2. Material and methods

2.1. MRI datasets

We collected structural MRI (T1) data from 18 studies. The pooled dataset included baseline scans of typically-developing and typically-aging participants from each study with available age and sex information. We defined typical development and typical aging as the absence of a known diagnosis of a neurological or psychiatric disorder. We considered multi-center imaging studies that undertook efforts to unify protocols as single studies; this includes the Alzheimer’s Disease Neuroimaging Initiative (ADNI) (Jack Jr. et al., 2008), the Baltimore Longitudinal Study of Aging (BLSA) (Armstrong et al., 2019; Resnick et al., 2003), the Coronary Artery Risk Development in Young Adults study (CARDIA) (Friedman et al., 1988), the Pediatric Imaging, Neurocognition, and Genetics study (PING) (Jernigan et al., 2016), the Philadelphia Neurodevelopmental Cohort (PNC) (Satterthwaite et al., 2016), and the UK Biobank (Alfaro-Almagro et al., 2019). Phases of ADNI (ADNI-1, ADNI-2) and BLSA (1.5T SPGR, 3T MPRAGE) were considered separate studies due to major scanner updates. A single scan was included in the LIFESPAN dataset for each ADNI and BLSA subject. Although we internally processed 21,315 scans from the UK Biobank in 10 randomized batches, we decided to include only one batch from the dataset to avoid estimating age trends that would be heavily influenced by the the UK Biobank. Table 1 shows general characteristics of the study datasets. We note the inherent demographic diversity across datasets; for example, while overall the dataset was 54% female, individual studies ranged from 38% to 69% female. The studies also cover different age ranges, though this is intended to produce a pooled dataset covering most of the human lifespan. In Supplementary Table 1 we present additional demographic diversity due to race and ethnicity for the study participants where data was available. Overall the majority of participants were white with a substantial minority of black participants; there were a small number of Chinese Asian and Hispanic participants. Figure 1 presents age distributions for each study in the LIFESPAN dataset, sorted by median age. Scanner models and acquisition protocol parameters in each dataset are given in Supplementary Table 2. Informed consent was obtained from all participants by the leading institutions of each individual study in the LIFESPAN dataset. The Ethics Committee of the leading institution of each cohort approved its study.

Table 1.

Summary characteristics of the datasets included in the LIFESPAN dataset, sorted by median age.

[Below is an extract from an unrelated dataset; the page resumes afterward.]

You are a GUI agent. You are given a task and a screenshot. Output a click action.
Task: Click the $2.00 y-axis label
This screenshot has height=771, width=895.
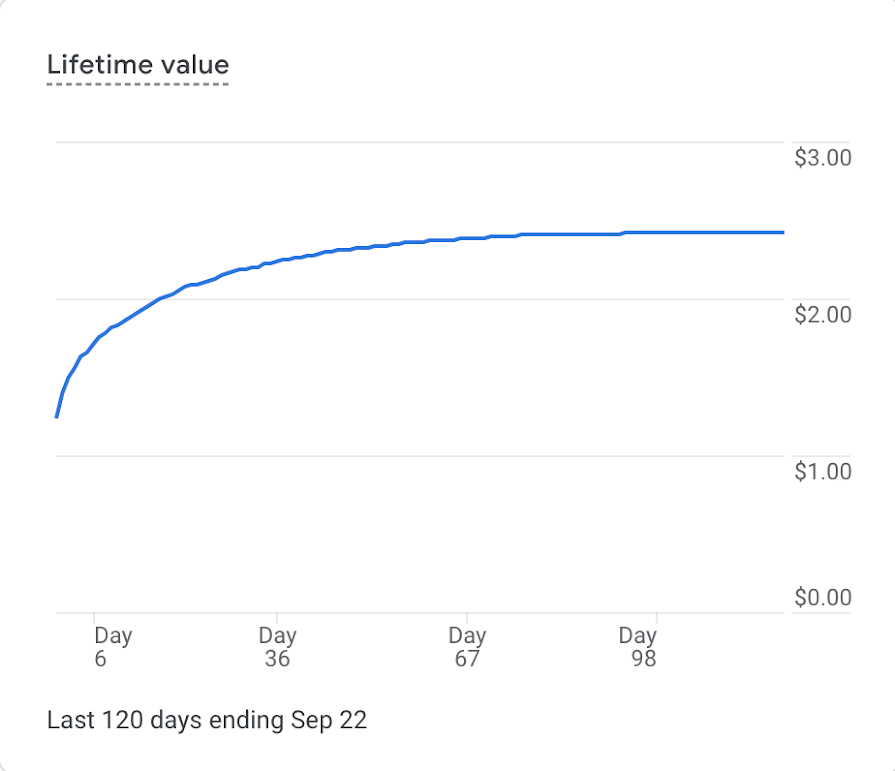pos(822,315)
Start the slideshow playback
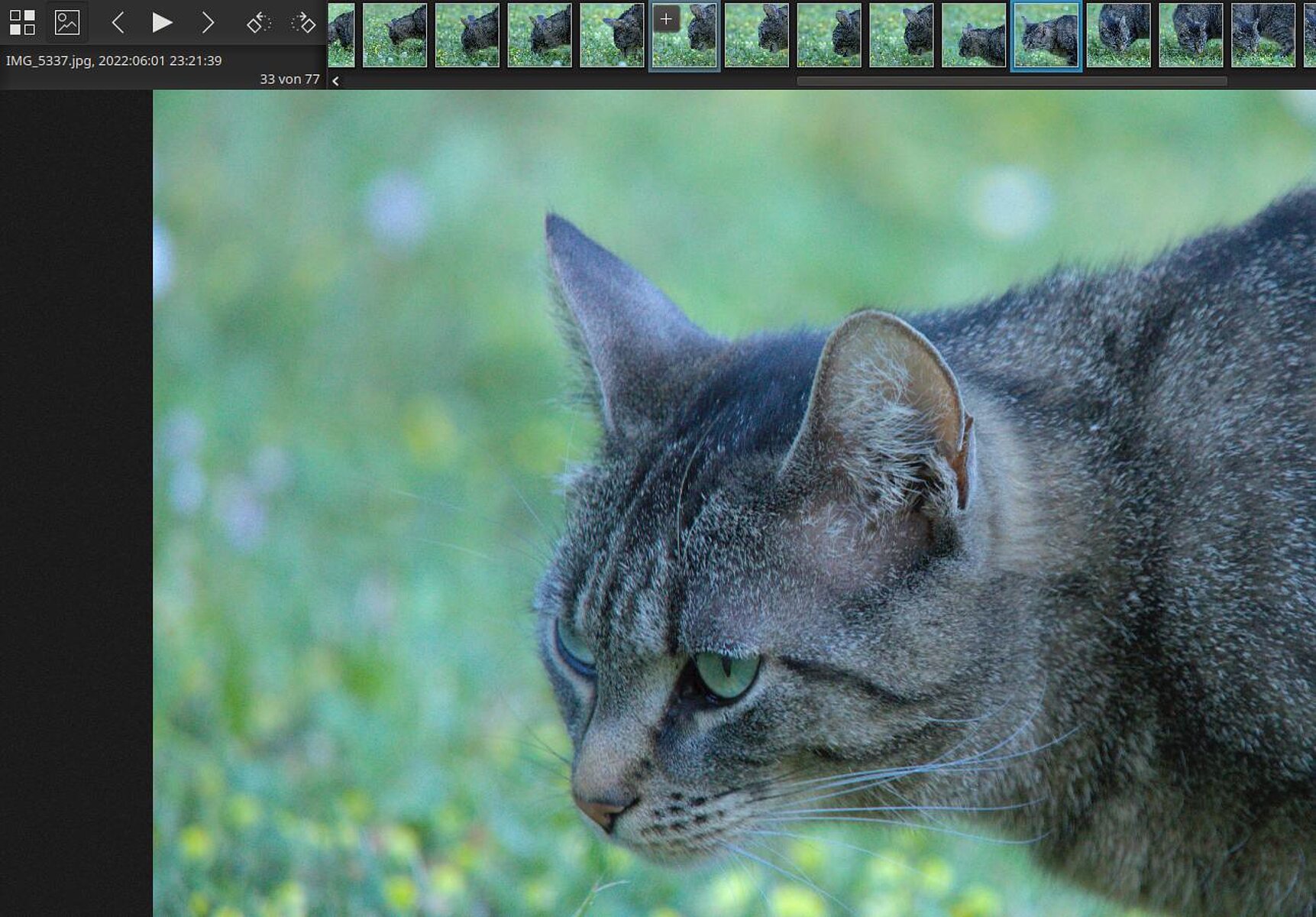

Dataset Name Country of Origin No. Participants No. Females (%) Age Range (Median)
PING USA 306 154 (50.3) [3, 21](12.8)
PNC USA 1,444 755 (52.3) [8, 24](15)
MUNICH Germany 173 54 (31.2) [18, 62](30)
PENN-BBL USA 170 100 (58.8) [16, 86](30.3)
CHINA-TAH China 102 60 (58.8) [20, 57](32)
CARDIA USA 719 377 (52.4) [42, 56](51)
SHIP Germany 2,738 1,491 (54.5) [21, 91](52.6)
PAC-WASH USA 247 152 (61.5) [42, 77](61.5)
PAC-WISC USA 127 88 (69.3) [48, 73](62)
UKBIOBANK United Kingdom 2,201 1,189 (54) [45, 80](64.1)
PAC-JHU USA 92 56 (60.9) [42, 88](68.3)
BLSA-3T USA 964 521 (54) [22, 96](69.5)
ADC USA 104 66 (63.5) [58, 95](71)
BLSA-1.5T USA 92 35 (38) [56, 86](72.6)
AIBL Australia 446 249 (55.8) [60, 92](73)
ADNI-2 USA 324 179 (55.2) [56, 95](73.1)
PENN-PMC USA 39 21 (53.8) [55, 85](75)
ADNI-1 USA 189 89 (47.1) [59, 89](75.8)
LIFESPAN (total) 10,477 5636 (53.8) [3, 96](56.1)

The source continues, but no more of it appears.